HK authority ups rates, matching Fed, says banks’ bad loans remain steady

By Georgina Lee and Donny Kwok

HONG KONG (Reuters) -The Hong Kong Monetary Authority (HKMA) on Thursday raised its base rate charged through the overnight discount window by 25 basis points to 5.75%, the highest in 16 years, hours after the U.S. Federal Reserve delivered a rate hike of the same margin.

Immediately after the announcement the Hong Kong dollar strengthened to 7.7951 per dollar, its strongest level in eight months.

Hong Kong’s monetary policy moves in lock-step with the United States as the city’s currency is pegged to the greenback in a tight range of 7.75-7.85 per dollar.

The Fed raised interest rates by a quarter of a percentage point, with Chair Jerome Powell saying the economy still needed to slow and the labour market to weaken for inflation to “credibly” return to the U.S. central bank’s 2% target.

“Under the linked exchange rate system, Hong Kong interbank offer rates will track the U.S. rates closely so that the spread between the two gradually narrows,” HKMA acting chief executive Arthur Yuen told a press briefing.

While companies may face higher costs on Hong Kong dollar bank loans, “we haven’t yet seen that the higher funding costs impacting banks’ clients directly.”

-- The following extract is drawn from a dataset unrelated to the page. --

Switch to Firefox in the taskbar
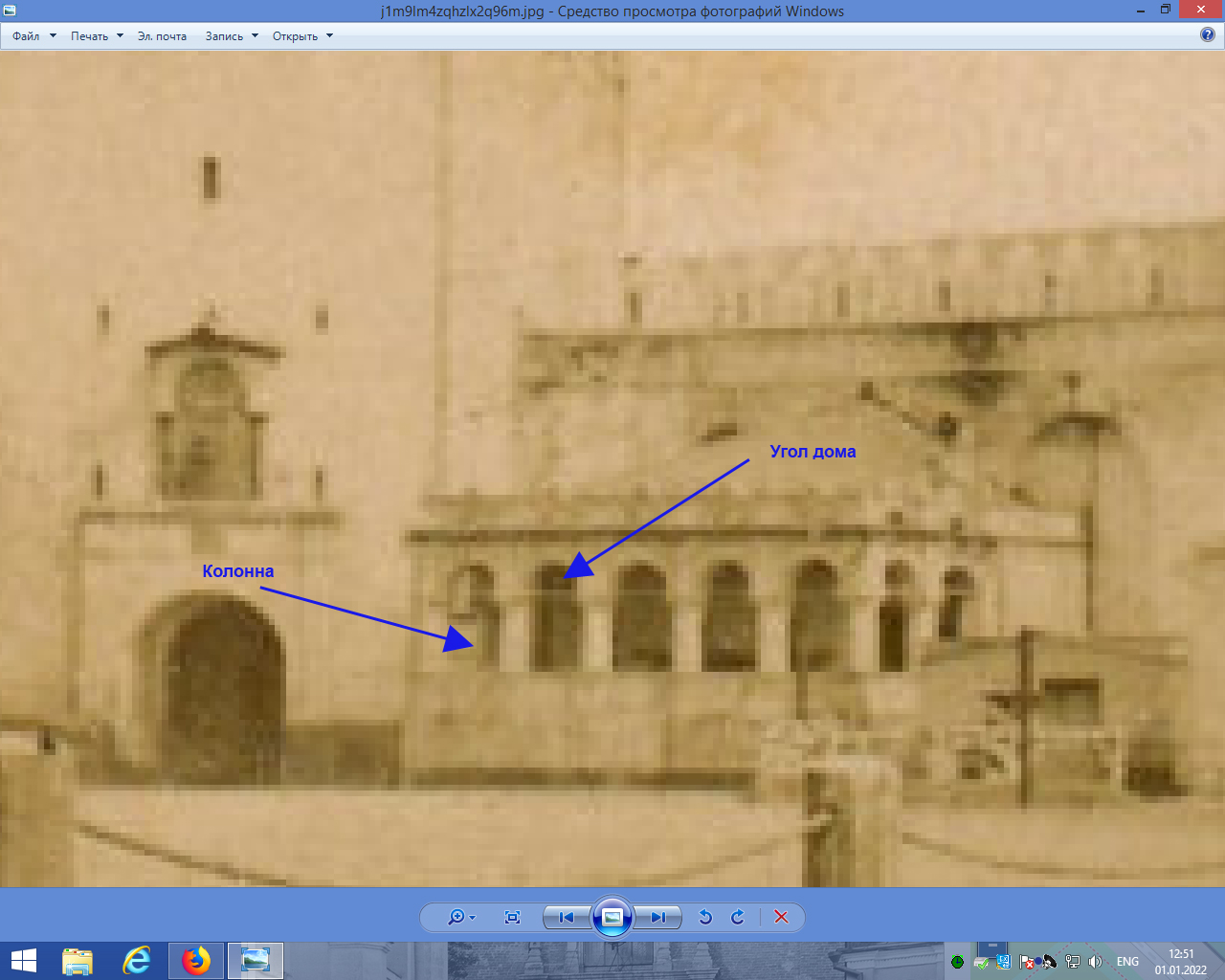The height and width of the screenshot is (980, 1225). click(x=196, y=961)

“Classified loans”, or those that are overdue for at least 30 days together with those that are deemed uncollectible, have stayed steady from the end of last year, at 1.4% in the first quarter.

While Hong Kong’s official base rate follows the Fed’s policy rate, banks are not obliged to remain in lock-step with U.S. rates, especially when they see ample liquidity in the system, as interbank rates and banks’ best lending rates are also influenced by demand and supply, analysts said.

A seasonal factor that has led Hong Kong interbank offered rates higher in recent months is companies’ demand for the local currency for dividend payments, Yuen said, which traditionally peaks from June to August.

This has led the one month Hong Kong interbank rate, the benchmark that banks use to price their residential mortgage loans, to surge to a 16-year high of 5.21% earlier this month, as it caught up and exceeded the one-month U.S. secured overnight financing rate (SOFR) before trending lower this week.

“We expect Hong Kong dollar rates to remain high as the Fed is unlikely to reverse its tightening to an easing this year,” said Ken Cheung, chief Asian FX strategist at Mizuho Bank.

The end of dividend flows from Hong Kong-listed Chinese companies after August will help loosen Hong Kong dollar liquidity conditions, he added.

To keep profit margins from being squeezed by the higher funding rates, major banks in Hong Kong on Thursday also raised their prime rates, which are one of the commonly used benchmarks for pricing mortgage loans.

HSBC Holdings and Standard Chartered (Hong Kong) both said they would raise their respective best lending rates in Hong Kong by 12.5 basis points (bps) to 5.875% and 6.125% respectively, while Bank of China (Hong Kong) will raise its prime rate by 12.5 bps, to 5.875%.